Les rebelles se cachent et combattent dans la sierra de Huautla, d'où Rubén Jaramillo publie le « Plan de Cerro Prieto »[4]. Avec ses partisans, connus sous le nom de Jaramillistas, il prend brièvement le contrôle de Tlaquiltenango[9]. Il rencontre sa deuxième femme dans les montagnes à cette époque, également prénommée Epiphania (en espagnol : Epifania), mais de confession catholique. Fille d'une sage-femme appelée Dona Rosa (en espagnol : Doña Rosa), elle a divorcé de son premier mari et enseigne aux enfants du village à lire et à écrire. Elle est aussi une tireuse habile avec sa carabine et lui sauve la vie plus d'une fois en tirant sur des assaillants. De caractère peu commode, elle noue une relation complexe et conflictuelle avec Rubén dont l'entourage ne l'apprécie pas[10]. Rubén Jamarillo (en espagnol : Rubén Jaramillo) la défend cependant envers et contre tout, exigeant qu'elle soit respectée, et ils ne se quittent plus jusqu'à leur mort respective[11]. Rubén s'entoure également de femmes paysannes pauvres, issues du mouvement zapatiste, dont deux deviennent ses gardes du corps à sa demande : Paula Batalla et Nativida Guzman[11]. Les femmes passent les messages, ravitaillent en nourriture et en eau les rebelles et jouent un rôle important[12].

En 1944, le président Manuel Ávila Camacho invite Jaramillo à Mexico pour négocier la fin des combats. Ávila accordael'amnistie[pas clair] aux Jaramillistas et garantit leur sécurité[13].

Pendant les neuf années suivantes, Jaramillo lutte pour une réforme agraire au sein du système électoral. Il fonde le Parti travailliste agraire de Morelos (Partido Agrario Obrero Morelense, ou PAOM), qui compte rapidement 15 000 membres. Jaramillo se présente comme son candidat au poste de gouverneur de Morelos en 1946 et 1952[14]. Il perd les élections les deux fois, bien que lui et ses partisans aient contesté les résultats officiels des élections[15],[16]. Le jour du scrutin du 20 mars 1952, l'armée et la police empêchent les militants du PAOM de voter, ou font disparaître les urnes[17].
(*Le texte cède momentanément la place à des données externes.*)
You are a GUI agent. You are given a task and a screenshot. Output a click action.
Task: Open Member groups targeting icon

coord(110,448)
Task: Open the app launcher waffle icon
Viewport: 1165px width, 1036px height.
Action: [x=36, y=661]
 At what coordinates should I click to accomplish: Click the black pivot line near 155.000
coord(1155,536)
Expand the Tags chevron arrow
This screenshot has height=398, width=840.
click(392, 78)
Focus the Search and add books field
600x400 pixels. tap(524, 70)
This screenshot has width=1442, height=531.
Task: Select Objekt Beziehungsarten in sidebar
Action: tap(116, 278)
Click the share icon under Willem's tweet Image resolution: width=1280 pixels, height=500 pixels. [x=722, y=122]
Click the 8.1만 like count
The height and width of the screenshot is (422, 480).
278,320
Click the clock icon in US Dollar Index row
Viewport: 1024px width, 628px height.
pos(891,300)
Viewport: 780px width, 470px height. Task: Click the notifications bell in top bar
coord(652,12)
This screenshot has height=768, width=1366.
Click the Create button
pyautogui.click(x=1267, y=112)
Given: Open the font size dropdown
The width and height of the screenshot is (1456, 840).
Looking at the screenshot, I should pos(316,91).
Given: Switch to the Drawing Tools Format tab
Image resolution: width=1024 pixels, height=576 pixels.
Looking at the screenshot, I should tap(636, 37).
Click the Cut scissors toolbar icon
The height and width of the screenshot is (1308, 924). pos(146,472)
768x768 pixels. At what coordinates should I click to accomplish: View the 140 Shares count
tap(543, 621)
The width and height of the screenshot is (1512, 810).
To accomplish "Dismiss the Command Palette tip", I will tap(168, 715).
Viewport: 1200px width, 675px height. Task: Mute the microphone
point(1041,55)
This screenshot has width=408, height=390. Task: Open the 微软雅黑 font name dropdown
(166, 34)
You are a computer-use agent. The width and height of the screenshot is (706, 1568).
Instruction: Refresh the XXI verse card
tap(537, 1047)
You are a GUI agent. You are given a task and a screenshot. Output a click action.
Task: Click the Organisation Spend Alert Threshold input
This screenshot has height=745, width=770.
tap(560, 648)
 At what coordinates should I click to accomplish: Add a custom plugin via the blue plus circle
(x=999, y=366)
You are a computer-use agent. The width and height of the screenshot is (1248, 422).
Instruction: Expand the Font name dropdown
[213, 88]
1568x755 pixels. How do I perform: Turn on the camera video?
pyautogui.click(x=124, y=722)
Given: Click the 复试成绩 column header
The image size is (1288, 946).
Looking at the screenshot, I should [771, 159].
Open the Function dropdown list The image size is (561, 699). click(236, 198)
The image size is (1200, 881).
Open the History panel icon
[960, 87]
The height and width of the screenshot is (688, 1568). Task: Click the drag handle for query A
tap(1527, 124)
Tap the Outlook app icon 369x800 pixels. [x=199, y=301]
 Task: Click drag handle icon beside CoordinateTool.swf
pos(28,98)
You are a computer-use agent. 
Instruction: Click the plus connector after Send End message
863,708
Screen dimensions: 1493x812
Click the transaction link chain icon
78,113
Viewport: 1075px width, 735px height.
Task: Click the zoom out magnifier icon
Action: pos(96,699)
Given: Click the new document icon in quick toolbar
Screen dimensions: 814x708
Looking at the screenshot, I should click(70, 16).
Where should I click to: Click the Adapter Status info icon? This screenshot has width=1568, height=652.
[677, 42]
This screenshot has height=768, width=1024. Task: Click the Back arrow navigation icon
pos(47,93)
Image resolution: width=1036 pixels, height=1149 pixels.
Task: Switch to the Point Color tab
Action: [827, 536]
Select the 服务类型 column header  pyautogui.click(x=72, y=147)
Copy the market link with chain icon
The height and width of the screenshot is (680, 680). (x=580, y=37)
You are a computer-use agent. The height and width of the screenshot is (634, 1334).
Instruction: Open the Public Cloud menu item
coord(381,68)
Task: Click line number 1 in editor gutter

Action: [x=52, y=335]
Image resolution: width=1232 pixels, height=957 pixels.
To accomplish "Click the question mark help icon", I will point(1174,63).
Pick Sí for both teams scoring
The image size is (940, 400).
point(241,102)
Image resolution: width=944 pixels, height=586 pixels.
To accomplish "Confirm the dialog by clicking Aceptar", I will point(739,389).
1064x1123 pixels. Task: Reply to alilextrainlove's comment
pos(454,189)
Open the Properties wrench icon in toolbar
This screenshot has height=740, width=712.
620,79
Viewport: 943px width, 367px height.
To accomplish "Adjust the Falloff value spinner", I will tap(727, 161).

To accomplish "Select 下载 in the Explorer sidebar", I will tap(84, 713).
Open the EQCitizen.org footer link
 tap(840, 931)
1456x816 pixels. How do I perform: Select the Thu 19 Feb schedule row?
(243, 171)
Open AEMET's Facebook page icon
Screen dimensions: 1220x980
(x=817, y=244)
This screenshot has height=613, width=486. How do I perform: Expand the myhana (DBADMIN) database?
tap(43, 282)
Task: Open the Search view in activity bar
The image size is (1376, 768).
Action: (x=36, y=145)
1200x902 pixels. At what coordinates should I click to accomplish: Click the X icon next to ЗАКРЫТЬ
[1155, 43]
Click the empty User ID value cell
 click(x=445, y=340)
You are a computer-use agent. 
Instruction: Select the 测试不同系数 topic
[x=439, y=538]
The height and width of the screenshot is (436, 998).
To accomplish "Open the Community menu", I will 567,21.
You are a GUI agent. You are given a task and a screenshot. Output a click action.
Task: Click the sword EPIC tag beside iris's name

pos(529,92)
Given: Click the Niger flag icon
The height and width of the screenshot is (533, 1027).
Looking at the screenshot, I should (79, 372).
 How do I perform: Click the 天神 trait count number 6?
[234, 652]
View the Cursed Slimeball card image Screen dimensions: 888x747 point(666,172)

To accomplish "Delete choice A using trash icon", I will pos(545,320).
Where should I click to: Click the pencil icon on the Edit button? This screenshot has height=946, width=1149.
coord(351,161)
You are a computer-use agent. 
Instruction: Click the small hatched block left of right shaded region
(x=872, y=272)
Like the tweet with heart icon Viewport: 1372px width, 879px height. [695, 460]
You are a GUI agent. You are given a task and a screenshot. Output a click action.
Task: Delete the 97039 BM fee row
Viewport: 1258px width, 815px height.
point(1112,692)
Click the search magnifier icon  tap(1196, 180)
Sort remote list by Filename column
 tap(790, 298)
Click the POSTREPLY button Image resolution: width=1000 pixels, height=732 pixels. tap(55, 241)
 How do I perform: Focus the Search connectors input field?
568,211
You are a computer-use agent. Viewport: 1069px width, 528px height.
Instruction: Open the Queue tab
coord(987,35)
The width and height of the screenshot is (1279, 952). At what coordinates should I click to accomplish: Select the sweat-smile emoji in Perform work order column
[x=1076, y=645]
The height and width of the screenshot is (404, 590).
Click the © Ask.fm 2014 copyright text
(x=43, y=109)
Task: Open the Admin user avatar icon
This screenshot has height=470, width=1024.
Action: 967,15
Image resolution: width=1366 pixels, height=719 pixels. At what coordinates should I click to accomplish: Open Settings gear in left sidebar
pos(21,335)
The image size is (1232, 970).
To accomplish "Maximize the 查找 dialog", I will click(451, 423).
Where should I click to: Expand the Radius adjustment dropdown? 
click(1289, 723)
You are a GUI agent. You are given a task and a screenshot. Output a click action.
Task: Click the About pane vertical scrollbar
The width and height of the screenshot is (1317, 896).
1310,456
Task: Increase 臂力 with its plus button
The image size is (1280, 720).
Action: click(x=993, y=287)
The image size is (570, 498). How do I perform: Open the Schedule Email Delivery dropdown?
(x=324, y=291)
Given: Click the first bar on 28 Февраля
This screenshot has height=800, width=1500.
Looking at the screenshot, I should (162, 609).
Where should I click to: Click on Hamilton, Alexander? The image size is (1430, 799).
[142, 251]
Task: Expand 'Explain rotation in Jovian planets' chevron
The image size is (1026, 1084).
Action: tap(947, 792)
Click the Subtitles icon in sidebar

Au sein du PAOM est créée une section féminine qui revendique le droit de vote[11]. Certaines déléguées sont enlevées et torturées, comme Rosa Ocampo de Mariaca, et Natividad Guzman. Les résultats de l'élection sont contestés également par le candidat du Federación de Partidos del Pueblo Mexicano (es) le général Miguel Henríquez Guzmán (en) avec lequel la PAOM a fait alliance, et une manifestation à Mexico est sévèrement réprimée avec des morts et 500 arrestations, donant lieu au massacre de La Alameda (es) en 1952. Vingt paysans sympathisants du PAOM sont exécutés, et le PAOM est démantelé. Eleuterio Sánchez est enlevé et torturé à mort[18].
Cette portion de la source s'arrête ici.